Journalism in the Public Interest

BP Agrees to Plead Guilty to Crimes in Gulf Oil Spill

The Justice Department indicts three BP managers for their roles in the Deepwater Horizon disaster and its aftermath. The company also will pay a $4.5 billion fine, the largest ever levied on a corporation.

Oil burns during a controlled fire in the Gulf of Mexico after the 2010 Deepwater Horizon drilling rig explosion, which killed 11 workers and sent as much as 200 million gallons of oil into the gulf. (U.S. Navy photo by Mass Communication Specialist 2nd Class Justin Stumberg/Released)

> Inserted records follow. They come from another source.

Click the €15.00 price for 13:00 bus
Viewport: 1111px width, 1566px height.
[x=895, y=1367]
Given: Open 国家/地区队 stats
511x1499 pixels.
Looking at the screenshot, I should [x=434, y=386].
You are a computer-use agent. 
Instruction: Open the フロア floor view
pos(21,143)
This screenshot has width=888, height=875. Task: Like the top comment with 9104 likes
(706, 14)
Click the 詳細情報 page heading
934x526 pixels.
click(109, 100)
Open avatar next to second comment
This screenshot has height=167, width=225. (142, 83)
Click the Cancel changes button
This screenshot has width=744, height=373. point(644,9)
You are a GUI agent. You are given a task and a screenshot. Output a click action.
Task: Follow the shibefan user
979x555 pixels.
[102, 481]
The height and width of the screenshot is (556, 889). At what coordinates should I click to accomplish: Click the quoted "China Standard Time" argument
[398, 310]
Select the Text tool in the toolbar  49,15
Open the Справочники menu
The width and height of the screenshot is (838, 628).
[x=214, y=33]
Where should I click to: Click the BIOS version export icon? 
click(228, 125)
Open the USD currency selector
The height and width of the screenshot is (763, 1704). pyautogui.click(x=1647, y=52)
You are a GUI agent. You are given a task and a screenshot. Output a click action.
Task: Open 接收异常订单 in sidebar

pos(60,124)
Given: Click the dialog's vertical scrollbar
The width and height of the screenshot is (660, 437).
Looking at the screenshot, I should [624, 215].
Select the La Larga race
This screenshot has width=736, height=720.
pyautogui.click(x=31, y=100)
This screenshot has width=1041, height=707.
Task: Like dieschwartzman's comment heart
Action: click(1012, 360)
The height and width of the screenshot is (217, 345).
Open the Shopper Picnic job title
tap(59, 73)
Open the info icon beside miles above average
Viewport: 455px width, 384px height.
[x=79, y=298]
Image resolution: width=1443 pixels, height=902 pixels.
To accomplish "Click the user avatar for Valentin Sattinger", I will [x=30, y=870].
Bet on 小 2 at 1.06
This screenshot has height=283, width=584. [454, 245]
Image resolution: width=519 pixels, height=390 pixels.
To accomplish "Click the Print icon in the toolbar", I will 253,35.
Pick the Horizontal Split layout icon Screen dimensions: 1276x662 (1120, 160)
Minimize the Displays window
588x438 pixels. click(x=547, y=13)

BP agreed to plead guilty today to charges of manslaughter, environmental crimes, and lying to Congress in connection with the 2010 Deepwater Horizon drilling rig explosion, which killed 11 workers and sent as much as 200 million gallons of oil into the Gulf of Mexico.

As part of a settlement with the U.S. Department of Justice, the company will pay $4.5 billion in what is the largest fine ever levied on a corporation in the United States.

The charges against the company stem from BP engineers' decision to ignore a critically important pressure test on the Macondo well structure that could have prevented the deadly blowout and explosion, and for misrepresenting the amount of oil leaking from the open well head after the mammoth drilling rig sank in nearly 5,000 feet of water.

In a separate and unexpected set of charges, three BP managers were indicted for their roles in operating the rig and for misrepresenting facts to Congress, marking the first time that any senior BP personnel have been criminally charged for their roles in the disaster.

According to a statement issued by the Department of Justice, Robert Kaluza and Donald Vidrine — the highest-ranking BP supervisors on board the Deepwater Horizon at the time of the accident — have been charged with gross negligence in their oversight of the safety tests being conducted on the Macondo well the night of the disaster.

Kaluza and Vidrine "observed clear indications that the Macondo well was not secure and that oil and gas were flowing into the well," the statement said, and then "chose not to take obvious and appropriate steps to prevent the blowout."

Each man has been charged with 11 counts of manslaughter, 11 counts of involuntary manslaughter and one violation of the Clean Water Act. The manslaughter counts each carry a maximum penalty of up to 10 years in prison.

In addition, BP's former deputy incident commander and the company's second-highest ranking person during the spill response, David Rainey, was charged with obstruction of Congress and making false statements to law enforcement officials.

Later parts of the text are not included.